What is expected :: Each record is to be printed again precisely as it reads.

The input ::
· · ·

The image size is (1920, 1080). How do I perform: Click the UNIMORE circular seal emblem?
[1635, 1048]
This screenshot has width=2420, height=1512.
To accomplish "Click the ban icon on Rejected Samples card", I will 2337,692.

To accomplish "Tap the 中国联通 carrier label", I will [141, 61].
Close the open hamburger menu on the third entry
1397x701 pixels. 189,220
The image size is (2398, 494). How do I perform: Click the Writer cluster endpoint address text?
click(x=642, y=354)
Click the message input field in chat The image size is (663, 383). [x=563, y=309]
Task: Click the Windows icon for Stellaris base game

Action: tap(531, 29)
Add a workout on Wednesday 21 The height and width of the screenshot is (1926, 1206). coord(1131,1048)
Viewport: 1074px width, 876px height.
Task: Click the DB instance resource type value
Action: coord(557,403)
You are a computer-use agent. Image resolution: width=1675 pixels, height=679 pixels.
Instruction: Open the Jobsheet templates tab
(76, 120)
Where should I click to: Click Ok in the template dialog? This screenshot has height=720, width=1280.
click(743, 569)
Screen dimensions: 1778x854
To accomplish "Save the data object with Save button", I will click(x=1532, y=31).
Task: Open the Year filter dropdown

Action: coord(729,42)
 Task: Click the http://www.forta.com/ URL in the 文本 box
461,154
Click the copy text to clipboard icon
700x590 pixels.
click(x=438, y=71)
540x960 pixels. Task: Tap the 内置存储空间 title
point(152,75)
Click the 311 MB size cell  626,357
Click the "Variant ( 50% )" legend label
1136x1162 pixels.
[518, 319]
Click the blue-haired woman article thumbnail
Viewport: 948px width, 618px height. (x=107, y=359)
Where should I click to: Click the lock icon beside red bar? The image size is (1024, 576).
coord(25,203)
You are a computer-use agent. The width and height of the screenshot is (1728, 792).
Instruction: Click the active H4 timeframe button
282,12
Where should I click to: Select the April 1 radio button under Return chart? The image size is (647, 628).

· · ·

Problem solution ::
The image size is (1920, 1080). How do I perform: Click the UNIMORE circular seal emblem?
[1635, 1048]
This screenshot has width=2420, height=1512.
To accomplish "Click the ban icon on Rejected Samples card", I will 2337,692.

To accomplish "Tap the 中国联通 carrier label", I will [141, 61].
Close the open hamburger menu on the third entry
1397x701 pixels. 189,220
The image size is (2398, 494). How do I perform: Click the Writer cluster endpoint address text?
click(x=642, y=354)
Click the message input field in chat The image size is (663, 383). [x=563, y=309]
Task: Click the Windows icon for Stellaris base game

Action: tap(531, 29)
Add a workout on Wednesday 21 The height and width of the screenshot is (1926, 1206). coord(1131,1048)
Viewport: 1074px width, 876px height.
Task: Click the DB instance resource type value
Action: coord(557,403)
You are a computer-use agent. Image resolution: width=1675 pixels, height=679 pixels.
Instruction: Open the Jobsheet templates tab
(76, 120)
Where should I click to: Click Ok in the template dialog? This screenshot has height=720, width=1280.
click(743, 569)
Screen dimensions: 1778x854
To accomplish "Save the data object with Save button", I will click(x=1532, y=31).
Task: Open the Year filter dropdown

Action: coord(729,42)
 Task: Click the http://www.forta.com/ URL in the 文本 box
461,154
Click the copy text to clipboard icon
700x590 pixels.
click(x=438, y=71)
540x960 pixels. Task: Tap the 内置存储空间 title
point(152,75)
Click the 311 MB size cell  626,357
Click the "Variant ( 50% )" legend label
1136x1162 pixels.
[518, 319]
Click the blue-haired woman article thumbnail
Viewport: 948px width, 618px height. (x=107, y=359)
Where should I click to: Click the lock icon beside red bar? The image size is (1024, 576).
coord(25,203)
You are a computer-use agent. The width and height of the screenshot is (1728, 792).
Instruction: Click the active H4 timeframe button
282,12
Where should I click to: Select the April 1 radio button under Return chart? The image size is (647, 628).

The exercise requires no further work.